Furgoneta berlingo
Dos miembros de ETA intentan robar una furgoneta AGENCIAS

Un miembro de ETA encañonó el viernes con una pistola a un ciudadano francés que se le enfrentó para impedir que le robaran una furgoneta de su propiedad en el Departamento de Lot. El etarra se dio a la fuga ayudado por una cómplice, según informa el diario El País.

El ciudadano francés sorprendió al presunto etarra intentando robar su vehículo

Ambos podrían estar implicados en el robo de 2.000 litros de nitrometano cometido el pasado miércoles, según informaron fuentes de la lucha antiterrorista.

Ayer también se localizó un vehículo Skoda Octavia que había sido utilizado en el asalto a los laboratorios Labema, de Lorette (Loira), donde se cometió el robo de los 2.000 litros de nitrometano, sustancia susceptible de ser utilizada en la confección de explosivos.

El ciudadano francés sorprendió al presunto etarra intentando robar su vehículo, que reaccionó encañonándolo y le obligó a detenerse.

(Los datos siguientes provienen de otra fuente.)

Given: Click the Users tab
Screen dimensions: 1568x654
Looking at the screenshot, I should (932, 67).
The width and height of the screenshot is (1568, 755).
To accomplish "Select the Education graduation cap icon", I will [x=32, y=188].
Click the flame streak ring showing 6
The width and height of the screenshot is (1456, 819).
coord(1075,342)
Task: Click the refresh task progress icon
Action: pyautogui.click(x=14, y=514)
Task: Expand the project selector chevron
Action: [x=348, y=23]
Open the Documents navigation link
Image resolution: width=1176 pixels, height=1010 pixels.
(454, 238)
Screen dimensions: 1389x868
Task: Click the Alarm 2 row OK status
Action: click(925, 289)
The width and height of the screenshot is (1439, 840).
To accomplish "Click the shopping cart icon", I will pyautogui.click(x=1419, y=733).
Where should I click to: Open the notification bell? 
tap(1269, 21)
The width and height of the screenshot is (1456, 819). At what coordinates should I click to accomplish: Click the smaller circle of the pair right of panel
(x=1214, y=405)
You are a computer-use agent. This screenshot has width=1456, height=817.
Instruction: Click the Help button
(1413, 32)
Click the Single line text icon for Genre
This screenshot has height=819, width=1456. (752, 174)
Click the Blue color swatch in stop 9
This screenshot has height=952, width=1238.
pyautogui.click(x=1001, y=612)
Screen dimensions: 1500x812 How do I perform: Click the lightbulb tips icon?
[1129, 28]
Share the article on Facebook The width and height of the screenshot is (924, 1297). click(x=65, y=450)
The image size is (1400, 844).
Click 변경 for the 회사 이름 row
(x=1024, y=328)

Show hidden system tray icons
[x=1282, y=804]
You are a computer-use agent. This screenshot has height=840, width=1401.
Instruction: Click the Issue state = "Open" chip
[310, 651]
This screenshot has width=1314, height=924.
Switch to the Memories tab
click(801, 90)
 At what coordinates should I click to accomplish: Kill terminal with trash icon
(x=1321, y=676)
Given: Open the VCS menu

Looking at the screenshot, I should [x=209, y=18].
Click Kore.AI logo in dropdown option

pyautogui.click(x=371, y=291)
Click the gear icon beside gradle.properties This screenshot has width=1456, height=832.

En ese momento se acercó otra furgoneta, modelo Citroen Berlingo de color gris y con matrícula del departamento 46 (Lot), conducida por una mujer, que se dio a la fuga.

Asalto a los laboratorios Labema

Según las fuentes consultadas, los dos eran miembros de ETA, y se sospecha que los protagonistas de este incidente puede ser dos de los cuatro miembros de ETA que el miércoles llevaron a cabo el asalto de los laboratorios Labema.

El comando etarra estaba formado por dos hombres y dos mujeres, encapuchados y armados con pistolas, que redujeron al director de la empresa, Jean Pierre Laronze, lo maniataron y le amenazaron con una pistola en la sien. Después se apoderaron de 400 bidones con nitrometano y se dieron a la fuga en dos vehículos de la empresa.

Uno de esos vehículos, un Skoda Octavia, fue encontrado ayer en la localidad de Curieres, del Departamento de Aveyron.

El vehículo había sido destruido por un incendio provocado, una práctica habitual de ETA a la hora de abandonar los coches utilizados para evitar que la policía pueda encontrar huellas que permitan la identificación de los terroristas.

Medios policiales franceses creen que los asaltantes se dividieron en dos parejas tras el robo y emprendieron la fuga separados y con el botín del asalto repartido por motivos de seguridad. En caso de ser interceptada una de las parejas, la otra podría llegar a lugar seguro con el material para la fabricación de explosivos.